### Your instructions
A word-for-word repeat of the records below is what this calls for.
##### Data to examine #####
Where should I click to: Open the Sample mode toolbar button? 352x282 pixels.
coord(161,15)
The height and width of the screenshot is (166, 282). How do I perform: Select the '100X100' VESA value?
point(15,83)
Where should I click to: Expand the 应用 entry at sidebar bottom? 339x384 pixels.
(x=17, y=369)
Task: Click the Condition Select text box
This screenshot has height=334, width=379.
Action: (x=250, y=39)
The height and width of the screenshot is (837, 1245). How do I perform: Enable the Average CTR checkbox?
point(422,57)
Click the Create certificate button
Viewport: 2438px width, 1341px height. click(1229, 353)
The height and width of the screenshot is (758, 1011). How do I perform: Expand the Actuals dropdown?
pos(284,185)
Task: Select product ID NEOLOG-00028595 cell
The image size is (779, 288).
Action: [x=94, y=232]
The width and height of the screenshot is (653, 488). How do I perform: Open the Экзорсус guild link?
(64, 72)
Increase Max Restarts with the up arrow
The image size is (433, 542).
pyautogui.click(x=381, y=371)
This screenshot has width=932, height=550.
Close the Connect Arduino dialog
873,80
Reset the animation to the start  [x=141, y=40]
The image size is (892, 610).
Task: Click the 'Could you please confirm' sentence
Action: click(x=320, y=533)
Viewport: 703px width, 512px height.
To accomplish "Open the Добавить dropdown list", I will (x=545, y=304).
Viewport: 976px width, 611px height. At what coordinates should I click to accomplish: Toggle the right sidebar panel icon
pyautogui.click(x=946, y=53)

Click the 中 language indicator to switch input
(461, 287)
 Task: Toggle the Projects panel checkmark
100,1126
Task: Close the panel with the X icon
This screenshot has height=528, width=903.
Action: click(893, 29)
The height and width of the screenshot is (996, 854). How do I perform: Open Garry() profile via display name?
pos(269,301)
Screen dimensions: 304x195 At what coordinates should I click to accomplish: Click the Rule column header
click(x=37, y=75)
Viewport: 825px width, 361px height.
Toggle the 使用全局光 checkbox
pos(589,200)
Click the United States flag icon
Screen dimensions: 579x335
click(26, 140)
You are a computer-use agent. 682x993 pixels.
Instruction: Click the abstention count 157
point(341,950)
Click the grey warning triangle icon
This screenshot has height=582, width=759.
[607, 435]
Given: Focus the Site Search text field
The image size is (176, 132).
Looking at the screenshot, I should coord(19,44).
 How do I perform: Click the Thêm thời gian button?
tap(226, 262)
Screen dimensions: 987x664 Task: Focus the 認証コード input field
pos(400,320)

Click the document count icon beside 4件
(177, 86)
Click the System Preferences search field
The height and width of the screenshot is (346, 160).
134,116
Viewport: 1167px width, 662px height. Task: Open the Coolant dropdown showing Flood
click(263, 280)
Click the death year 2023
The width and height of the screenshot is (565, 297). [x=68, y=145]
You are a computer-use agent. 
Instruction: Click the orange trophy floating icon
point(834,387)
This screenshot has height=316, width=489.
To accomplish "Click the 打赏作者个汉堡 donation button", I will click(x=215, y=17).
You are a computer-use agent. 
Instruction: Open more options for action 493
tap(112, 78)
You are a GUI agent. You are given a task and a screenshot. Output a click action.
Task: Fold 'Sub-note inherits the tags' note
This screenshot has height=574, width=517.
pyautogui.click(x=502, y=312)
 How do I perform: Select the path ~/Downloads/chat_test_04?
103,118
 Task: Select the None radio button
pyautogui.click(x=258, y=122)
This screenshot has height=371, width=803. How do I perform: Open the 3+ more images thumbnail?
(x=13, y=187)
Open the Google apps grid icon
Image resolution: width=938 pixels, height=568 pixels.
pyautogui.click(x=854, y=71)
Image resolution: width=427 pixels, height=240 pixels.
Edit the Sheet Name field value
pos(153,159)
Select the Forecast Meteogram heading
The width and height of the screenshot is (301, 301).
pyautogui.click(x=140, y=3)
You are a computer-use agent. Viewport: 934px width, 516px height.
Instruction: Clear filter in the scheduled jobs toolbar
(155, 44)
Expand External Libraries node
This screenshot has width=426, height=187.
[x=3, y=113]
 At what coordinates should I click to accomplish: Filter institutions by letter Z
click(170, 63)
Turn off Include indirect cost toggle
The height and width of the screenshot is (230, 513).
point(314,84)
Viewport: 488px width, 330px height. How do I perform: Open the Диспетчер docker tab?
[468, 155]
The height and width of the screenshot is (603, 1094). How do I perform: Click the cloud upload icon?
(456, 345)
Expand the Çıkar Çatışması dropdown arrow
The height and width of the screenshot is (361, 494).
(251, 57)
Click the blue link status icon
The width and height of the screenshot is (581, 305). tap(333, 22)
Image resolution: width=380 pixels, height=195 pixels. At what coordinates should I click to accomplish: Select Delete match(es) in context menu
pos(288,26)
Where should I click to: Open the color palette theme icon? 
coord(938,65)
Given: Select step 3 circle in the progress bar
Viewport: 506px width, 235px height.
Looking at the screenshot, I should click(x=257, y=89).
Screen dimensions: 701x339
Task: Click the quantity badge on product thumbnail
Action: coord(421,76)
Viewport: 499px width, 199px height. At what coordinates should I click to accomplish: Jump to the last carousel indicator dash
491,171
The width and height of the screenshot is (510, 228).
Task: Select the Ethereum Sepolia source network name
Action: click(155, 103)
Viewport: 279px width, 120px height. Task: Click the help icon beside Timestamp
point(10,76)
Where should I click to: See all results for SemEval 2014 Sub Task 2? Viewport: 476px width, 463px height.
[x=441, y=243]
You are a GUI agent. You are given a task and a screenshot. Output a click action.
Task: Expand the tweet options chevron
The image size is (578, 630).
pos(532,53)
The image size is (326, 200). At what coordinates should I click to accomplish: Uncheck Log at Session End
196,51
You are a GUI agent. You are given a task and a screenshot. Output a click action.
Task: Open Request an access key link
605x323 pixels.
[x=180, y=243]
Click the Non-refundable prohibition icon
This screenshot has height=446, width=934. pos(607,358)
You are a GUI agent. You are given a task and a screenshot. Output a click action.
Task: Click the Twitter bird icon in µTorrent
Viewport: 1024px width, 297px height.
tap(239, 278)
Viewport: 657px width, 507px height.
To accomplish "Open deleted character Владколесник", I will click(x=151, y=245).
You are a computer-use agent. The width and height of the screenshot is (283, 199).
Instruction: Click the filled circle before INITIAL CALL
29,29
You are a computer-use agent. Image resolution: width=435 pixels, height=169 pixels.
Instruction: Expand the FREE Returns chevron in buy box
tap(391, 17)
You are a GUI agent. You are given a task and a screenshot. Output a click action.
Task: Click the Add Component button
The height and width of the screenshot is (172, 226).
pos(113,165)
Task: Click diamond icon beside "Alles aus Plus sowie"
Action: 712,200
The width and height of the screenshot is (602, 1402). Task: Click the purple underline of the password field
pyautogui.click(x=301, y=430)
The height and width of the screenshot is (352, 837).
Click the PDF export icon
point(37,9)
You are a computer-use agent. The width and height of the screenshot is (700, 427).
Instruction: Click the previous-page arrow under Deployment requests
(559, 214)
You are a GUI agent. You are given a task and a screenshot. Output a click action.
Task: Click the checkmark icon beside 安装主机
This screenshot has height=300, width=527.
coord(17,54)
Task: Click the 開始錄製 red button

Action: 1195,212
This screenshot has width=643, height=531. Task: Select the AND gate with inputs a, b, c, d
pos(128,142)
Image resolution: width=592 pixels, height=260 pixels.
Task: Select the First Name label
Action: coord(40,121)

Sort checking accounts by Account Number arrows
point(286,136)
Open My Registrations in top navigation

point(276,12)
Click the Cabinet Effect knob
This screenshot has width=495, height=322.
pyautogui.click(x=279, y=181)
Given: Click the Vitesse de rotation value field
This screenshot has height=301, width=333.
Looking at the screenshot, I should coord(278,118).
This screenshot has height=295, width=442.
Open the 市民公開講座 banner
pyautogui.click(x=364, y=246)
#####
### Response for this exercise
Where should I click to: Open the Sample mode toolbar button? 352x282 pixels.
coord(161,15)
The height and width of the screenshot is (166, 282). How do I perform: Select the '100X100' VESA value?
point(15,83)
Where should I click to: Expand the 应用 entry at sidebar bottom? 339x384 pixels.
(x=17, y=369)
Task: Click the Condition Select text box
This screenshot has height=334, width=379.
Action: (x=250, y=39)
The height and width of the screenshot is (837, 1245). How do I perform: Enable the Average CTR checkbox?
point(422,57)
Click the Create certificate button
Viewport: 2438px width, 1341px height. click(1229, 353)
The height and width of the screenshot is (758, 1011). How do I perform: Expand the Actuals dropdown?
pos(284,185)
Task: Select product ID NEOLOG-00028595 cell
The image size is (779, 288).
Action: [x=94, y=232]
The width and height of the screenshot is (653, 488). How do I perform: Open the Экзорсус guild link?
(64, 72)
Increase Max Restarts with the up arrow
The image size is (433, 542).
pyautogui.click(x=381, y=371)
This screenshot has width=932, height=550.
Close the Connect Arduino dialog
873,80
Reset the animation to the start  [x=141, y=40]
The image size is (892, 610).
Task: Click the 'Could you please confirm' sentence
Action: click(x=320, y=533)
Viewport: 703px width, 512px height.
To accomplish "Open the Добавить dropdown list", I will (x=545, y=304).
Viewport: 976px width, 611px height. At what coordinates should I click to accomplish: Toggle the right sidebar panel icon
pyautogui.click(x=946, y=53)

Click the 中 language indicator to switch input
(461, 287)
 Task: Toggle the Projects panel checkmark
100,1126
Task: Close the panel with the X icon
This screenshot has height=528, width=903.
Action: click(893, 29)
The height and width of the screenshot is (996, 854). How do I perform: Open Garry() profile via display name?
pos(269,301)
Screen dimensions: 304x195 At what coordinates should I click to accomplish: Click the Rule column header
click(x=37, y=75)
Viewport: 825px width, 361px height.
Toggle the 使用全局光 checkbox
pos(589,200)
Click the United States flag icon
Screen dimensions: 579x335
click(26, 140)
You are a computer-use agent. 682x993 pixels.
Instruction: Click the abstention count 157
point(341,950)
Click the grey warning triangle icon
This screenshot has height=582, width=759.
[607, 435]
Given: Focus the Site Search text field
The image size is (176, 132).
Looking at the screenshot, I should coord(19,44).
 How do I perform: Click the Thêm thời gian button?
tap(226, 262)
Screen dimensions: 987x664 Task: Focus the 認証コード input field
pos(400,320)

Click the document count icon beside 4件
(177, 86)
Click the System Preferences search field
The height and width of the screenshot is (346, 160).
134,116
Viewport: 1167px width, 662px height. Task: Open the Coolant dropdown showing Flood
click(263, 280)
Click the death year 2023
The width and height of the screenshot is (565, 297). [x=68, y=145]
You are a computer-use agent. 
Instruction: Click the orange trophy floating icon
point(834,387)
This screenshot has height=316, width=489.
To accomplish "Click the 打赏作者个汉堡 donation button", I will click(x=215, y=17).
You are a computer-use agent. 
Instruction: Open more options for action 493
tap(112, 78)
You are a GUI agent. You are given a task and a screenshot. Output a click action.
Task: Fold 'Sub-note inherits the tags' note
This screenshot has height=574, width=517.
pyautogui.click(x=502, y=312)
 How do I perform: Select the path ~/Downloads/chat_test_04?
103,118
 Task: Select the None radio button
pyautogui.click(x=258, y=122)
This screenshot has height=371, width=803. How do I perform: Open the 3+ more images thumbnail?
(x=13, y=187)
Open the Google apps grid icon
Image resolution: width=938 pixels, height=568 pixels.
pyautogui.click(x=854, y=71)
Image resolution: width=427 pixels, height=240 pixels.
Edit the Sheet Name field value
pos(153,159)
Select the Forecast Meteogram heading
The width and height of the screenshot is (301, 301).
pyautogui.click(x=140, y=3)
You are a computer-use agent. Viewport: 934px width, 516px height.
Instruction: Clear filter in the scheduled jobs toolbar
(155, 44)
Expand External Libraries node
This screenshot has width=426, height=187.
[x=3, y=113]
 At what coordinates should I click to accomplish: Filter institutions by letter Z
click(170, 63)
Turn off Include indirect cost toggle
The height and width of the screenshot is (230, 513).
point(314,84)
Viewport: 488px width, 330px height. How do I perform: Open the Диспетчер docker tab?
[468, 155]
The height and width of the screenshot is (603, 1094). How do I perform: Click the cloud upload icon?
(456, 345)
Expand the Çıkar Çatışması dropdown arrow
The height and width of the screenshot is (361, 494).
(251, 57)
Click the blue link status icon
The width and height of the screenshot is (581, 305). tap(333, 22)
Image resolution: width=380 pixels, height=195 pixels. At what coordinates should I click to accomplish: Select Delete match(es) in context menu
pos(288,26)
Where should I click to: Open the color palette theme icon? 
coord(938,65)
Given: Select step 3 circle in the progress bar
Viewport: 506px width, 235px height.
Looking at the screenshot, I should click(x=257, y=89).
Screen dimensions: 701x339
Task: Click the quantity badge on product thumbnail
Action: coord(421,76)
Viewport: 499px width, 199px height. At what coordinates should I click to accomplish: Jump to the last carousel indicator dash
491,171
The width and height of the screenshot is (510, 228).
Task: Select the Ethereum Sepolia source network name
Action: click(155, 103)
Viewport: 279px width, 120px height. Task: Click the help icon beside Timestamp
point(10,76)
Where should I click to: See all results for SemEval 2014 Sub Task 2? Viewport: 476px width, 463px height.
[x=441, y=243]
You are a GUI agent. You are given a task and a screenshot. Output a click action.
Task: Expand the tweet options chevron
The image size is (578, 630).
pos(532,53)
The image size is (326, 200). At what coordinates should I click to accomplish: Uncheck Log at Session End
196,51
You are a GUI agent. You are given a task and a screenshot. Output a click action.
Task: Open Request an access key link
605x323 pixels.
[x=180, y=243]
Click the Non-refundable prohibition icon
This screenshot has height=446, width=934. pos(607,358)
You are a GUI agent. You are given a task and a screenshot. Output a click action.
Task: Click the Twitter bird icon in µTorrent
Viewport: 1024px width, 297px height.
tap(239, 278)
Viewport: 657px width, 507px height.
To accomplish "Open deleted character Владколесник", I will click(x=151, y=245).
You are a computer-use agent. The width and height of the screenshot is (283, 199).
Instruction: Click the filled circle before INITIAL CALL
29,29
You are a computer-use agent. Image resolution: width=435 pixels, height=169 pixels.
Instruction: Expand the FREE Returns chevron in buy box
tap(391, 17)
You are a GUI agent. You are given a task and a screenshot. Output a click action.
Task: Click the Add Component button
The height and width of the screenshot is (172, 226).
pos(113,165)
Task: Click diamond icon beside "Alles aus Plus sowie"
Action: 712,200
The width and height of the screenshot is (602, 1402). Task: Click the purple underline of the password field
pyautogui.click(x=301, y=430)
The height and width of the screenshot is (352, 837).
Click the PDF export icon
point(37,9)
You are a computer-use agent. The width and height of the screenshot is (700, 427).
Instruction: Click the previous-page arrow under Deployment requests
(559, 214)
You are a GUI agent. You are given a task and a screenshot. Output a click action.
Task: Click the checkmark icon beside 安装主机
This screenshot has height=300, width=527.
coord(17,54)
Task: Click the 開始錄製 red button

Action: 1195,212
This screenshot has width=643, height=531. Task: Select the AND gate with inputs a, b, c, d
pos(128,142)
Image resolution: width=592 pixels, height=260 pixels.
Task: Select the First Name label
Action: coord(40,121)

Sort checking accounts by Account Number arrows
point(286,136)
Open My Registrations in top navigation

point(276,12)
Click the Cabinet Effect knob
This screenshot has width=495, height=322.
pyautogui.click(x=279, y=181)
Given: Click the Vitesse de rotation value field
This screenshot has height=301, width=333.
Looking at the screenshot, I should coord(278,118).
This screenshot has height=295, width=442.
Open the 市民公開講座 banner
pyautogui.click(x=364, y=246)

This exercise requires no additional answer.